THE WALL STREET JOURNAL
August 20, 2010

The Best Way to Really Give Away Money
by James Panero

Private foundations tend to sit on their pots of gold. They should be spending them down more.

When 40 of America's richest individuals signed the "giving pledge," a challenge set by Warren Buffett and Bill and Melinda Gates to donate half of one's wealth to charity, at least one philanthropist was not impressed. "My opinion is: So what?" says Lewis B. Cullman.

With a record of giving that extends in the hundreds of millions and throughout New York's cultural institutions, Mr. Cullman, who is 91, is alarmed by how the money donated to charity by the very wealthy usually ends up. Locked, he tells me, in private grant-making foundations that may only release a trickle of the billions of dollars squirreled away inside.

Mr. Cullman's argument gets to the heart of the different ways Americans donate to charity. Most of us write donation checks directly to needy causes. Those with greater means set up private grant-making foundations, which hold nearly tax-free assets in endowments—and often give away as little as the government allows.

Under current tax law, private foundations are only required to spend 5% of their endowment per year. Twenty percent of that may go to operating expenses. Since endowment investments historically earn more than what they must give out, foundations may never need to dip into their principal assets, yet are able to feed their own administrative bloat in perpetuity.

Mr. Cullman believes their recent track record proves that private foundations exist primarily for their own self-perpetuation. In the last year, during the economic downturn, many foundations cut their rate of giving because of losses in their endowments. Based on a survey of more than 1,000 foundations, the Foundation Center estimates an 8.4% drop in giving for 2009, in inflation-adjusted terms, the steepest yearly decline since the center began its tracking in 1975.

For Mr. Cullman, this decline in giving in a time of acute need means that foundation administrators are more concerned about the size of their nest-eggs than about their philanthropic mission. He says that foundations should have "released the pot of gold" and increased their donations, even if that means cutting considerably into their endowments.

To force them to action, Mr. Cullman believes, the mandated annual payout rate should be increased from 5%; or foundations should be required to enact "sunset clauses," for spending down their assets in an established time frame. His position, spelled out in his book, "Can't Take It With You," has not made him popular in the world of foundation management. When he mentioned the premise to Vartan Gregorian, president of the Carnegie Corporation, he "almost dropped his glass," Mr. Cullman recalls. "'My God,' he laughed. 'You'll put me out of business.'"

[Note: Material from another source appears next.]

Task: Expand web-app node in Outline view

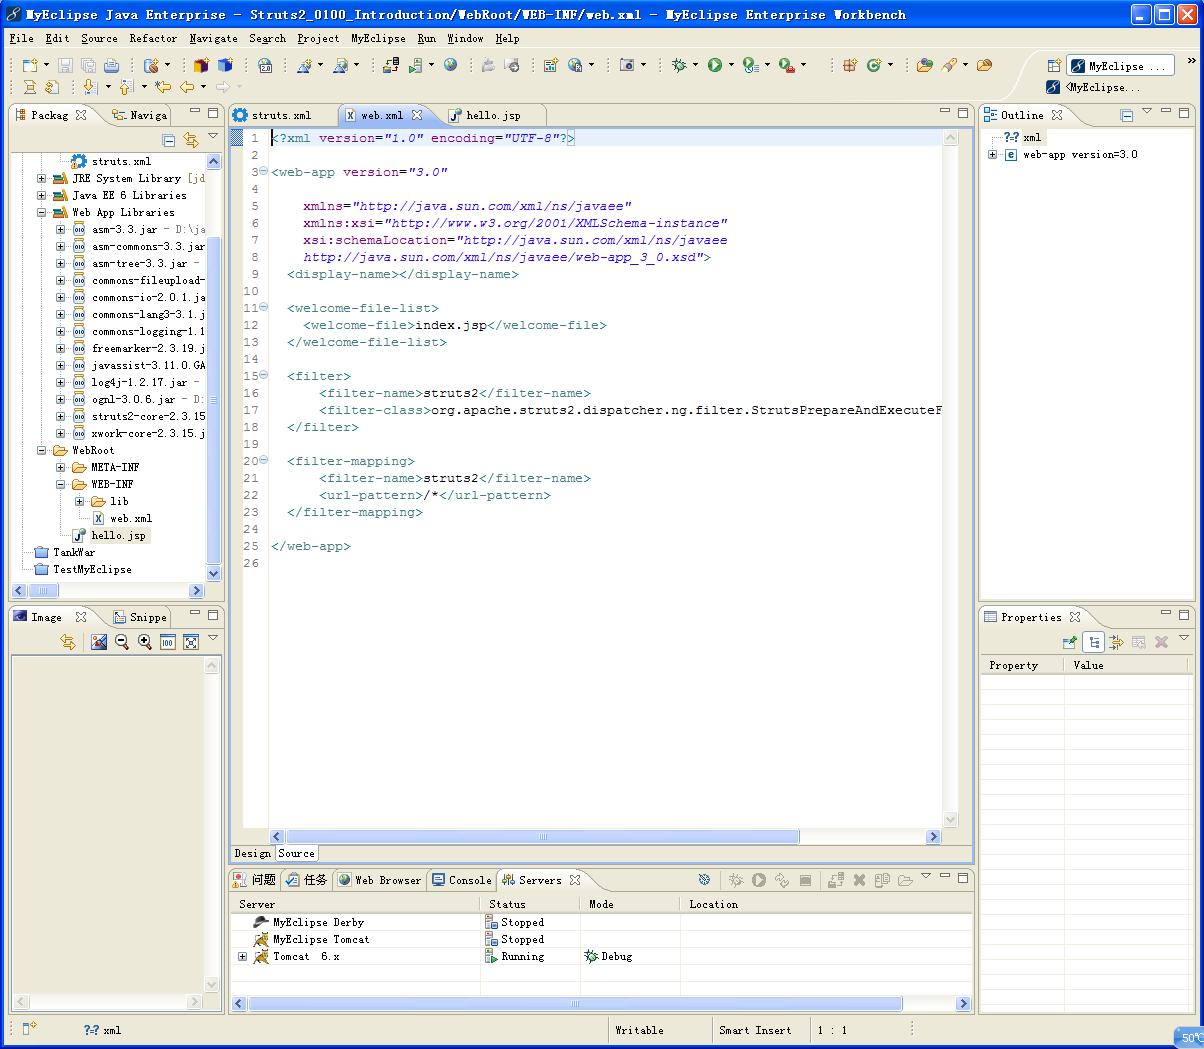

In certain cases, going out of business might make sense. "Many foundations start out with the best of intentions," says Rick Cohen, national correspondent for Nonprofit Quarterly magazine, but "over time they tend to stagnate." Even foundations with built-in sunsets (the Gates Foundation has a 50-year spend-down) are not necessarily protected from administrative top-heaviness.

In the 1920s, Julius Rosenwald, the chairman of Sears, Roebuck & Co., first raised the alarm about foundation bureaucracy. While nothing in the law prevents private foundations from spending themselves out of existence, few big ones do. The Aaron Diamond Foundation was one example in the 1980s, giving away $50 million to AIDS research. The influential conservative John M. Olin Foundation recently completed its own spend down, put in place to prevent ideological drift.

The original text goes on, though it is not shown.